• [TEXT TO READ]:
───
# Gaggia Classic Versions/Models



## casta

Hi, My first post here so go easy on me, I daresay this question has been asked before but the search didn't yeild any decent results.

Anyway, as an espresso newby I thought I'd purchase the Gaggia Classic as it seems very highly recommended, but I want to be sure I'm getting the best/correct version. I'm going to be buying used from ebay as I simply cant justify the considerable outlay involved when factoring in an MC2 grinder too but I'm unsure about the model to target.

There seem to be a number of variations:

There's the RI9303/01, which also seems to be called the 14101?? Although there may be a subtle difference I'm not entirely certain. And there seems to be a couple of models of these, one with an printed logo on the front and the other with a Gaggia badge

Then there's the RI8161/40, again I'm not sure what the difference is.

Then there seems to be another machine called the 'Classic Coffee' Gaggia like this.

And then there's this one.

Please help, I'd really like to know which is considered the best, and what makes it the best.


----------



## Glenn

The first link provided (bidding now ended) is a newer machine.

The remaining link is an older machine but absolutely fine to use (if well looked after)


----------



## talktotheduck

It's worth looking at the used section of Amazon. i picked up a gaggia baby with a bashed box for £60.00 less than new. The used one's seem as new and not really seen any posts from anyone else to say they have had a bad experience, in fact most say that if there has been a problem then buying from Amazon was a good thing as the units were replaced or refunded.


----------



## casta

Thanks, I've done a little more research into the currently available models and according to the gaggia.com website there is no apparent difference between the RI9303/01, RI9303/03 & the RI8161/40. Begs the question, why 3 models with the same spec? While the RI9303/47 appears to be for the american market with a lower voltage.

But this still doesn't clear up the differences I'm seeing, there seem to be a lot of variation in the designs, perhaps this is just down to the year they were produced.

So whats this one? Is it a Classic? I have my doubts.

I've also read that the pre-Phillips Classic's are better, does anyone know how I would identify one of these?

Anyway, thanks for the replies. I guess I'm going to have to take the plunge.


----------



## casta

Thanks, I picked up a Gaggia Classic from Amazon warehouse deals today for £103. Appreciate the tip.


----------



## Daily_Grind

casta said:


> Thanks, I've done a little more research into the currently available models and according to the gaggia.com website there is no apparent difference between the RI9303/01, RI9303/03 & the RI8161/40. Begs the question, why 3 models with the same spec? While the RI9303/47 appears to be for the american market with a lower voltage.
> 
> But this still doesn't clear up the differences I'm seeing, there seem to be a lot of variation in the designs, perhaps this is just down to the year they were produced.
> 
> So whats this one? Is it a Classic? I have my doubts.
───
• [EXERCISE TASKS]:
- a) Based on the Gaggia Classic thread, are these statements true? For each, answer yes or no and quote the words from the Gaggia Classic thread that decide it.
(i) casta planned to buy the machine new.
(ii) The RI9303/47 is described as appearing to be for the American market with a lower voltage.
(iii) casta bought a Gaggia Classic from Amazon warehouse deals for £103.
- b) Condense the paragraph of the Gaggia Classic thread that begins "It's worth looking at the used section of Amazon" into a shorter version that keeps its main facts.
- c) Update the Gaggia Classic thread from "Anyway, as an" up to and including "Gaggia like this.", replacing "ebay" with "eBay".

• [DATA SEGMENT]:
───
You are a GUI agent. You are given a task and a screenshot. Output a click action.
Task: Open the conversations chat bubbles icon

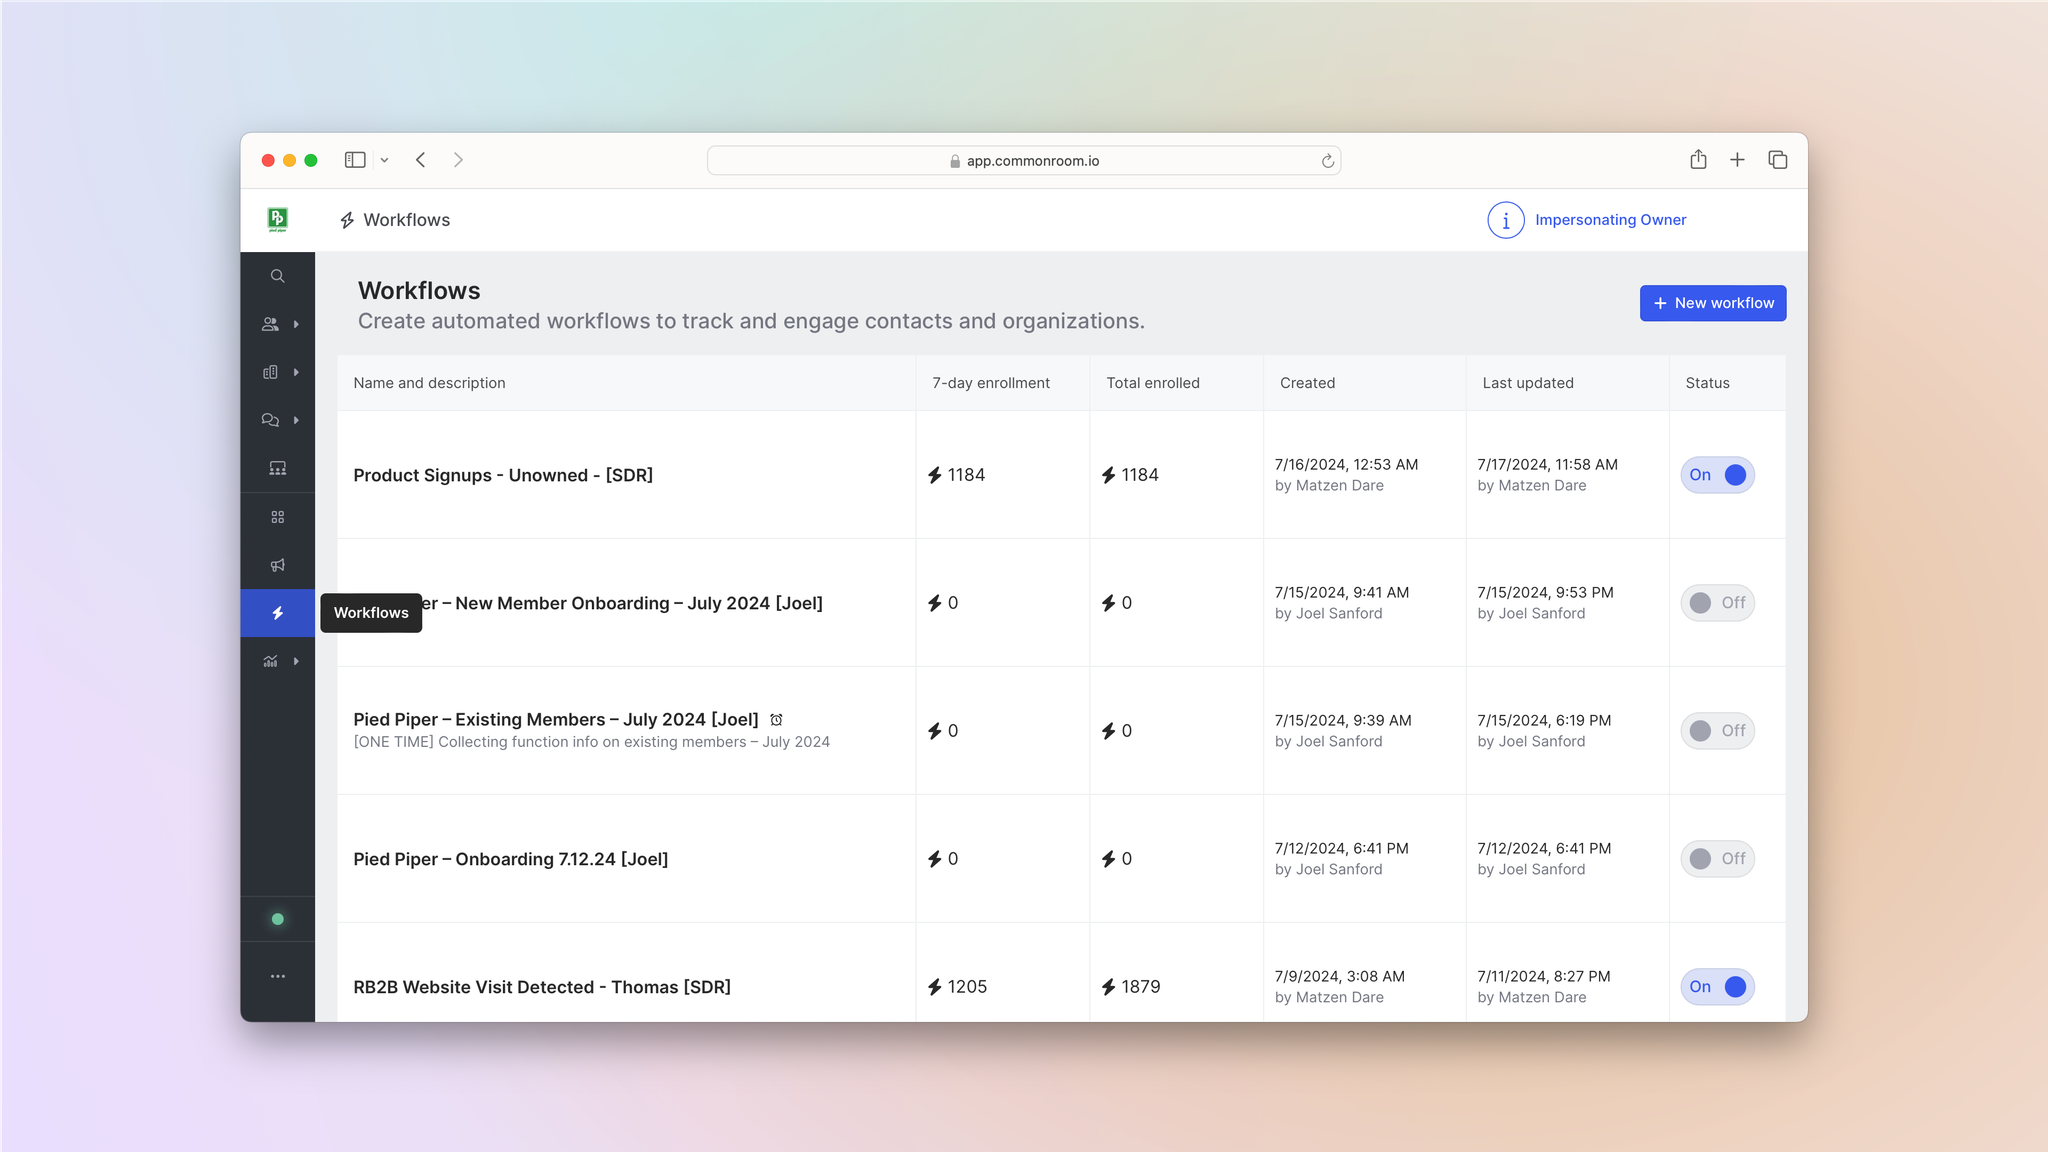point(270,420)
───
• [EXPECTED ANSWERS]:
- a)
(i) No: "I'm going to be buying used from ebay"
(ii) Yes: "While the RI9303/47 appears to be for the american market with a lower voltage."
(iii) Yes: "I picked up a Gaggia Classic from Amazon warehouse deals today for £103."

- b) Amazon's used section is worth checking. I got a Gaggia Baby with a damaged box for £60.00 less than new. The used units seem as new, and nobody else seems to have reported a bad experience. Most people say that when there was a problem, buying from Amazon helped because the units were replaced or refunded.

- c)
Anyway, as an espresso newby I thought I'd purchase the Gaggia Classic as it seems very highly recommended, but I want to be sure I'm getting the best/correct version. I'm going to be buying used from eBay as I simply cant justify the considerable outlay involved when factoring in an MC2 grinder too but I'm unsure about the model to target.

There seem to be a number of variations:

There's the RI9303/01, which also seems to be called the 14101?? Although there may be a subtle difference I'm not entirely certain. And there seems to be a couple of models of these, one with an printed logo on the front and the other with a Gaggia badge

Then there's the RI8161/40, again I'm not sure what the difference is.

Then there seems to be another machine called the 'Classic Coffee' Gaggia like this.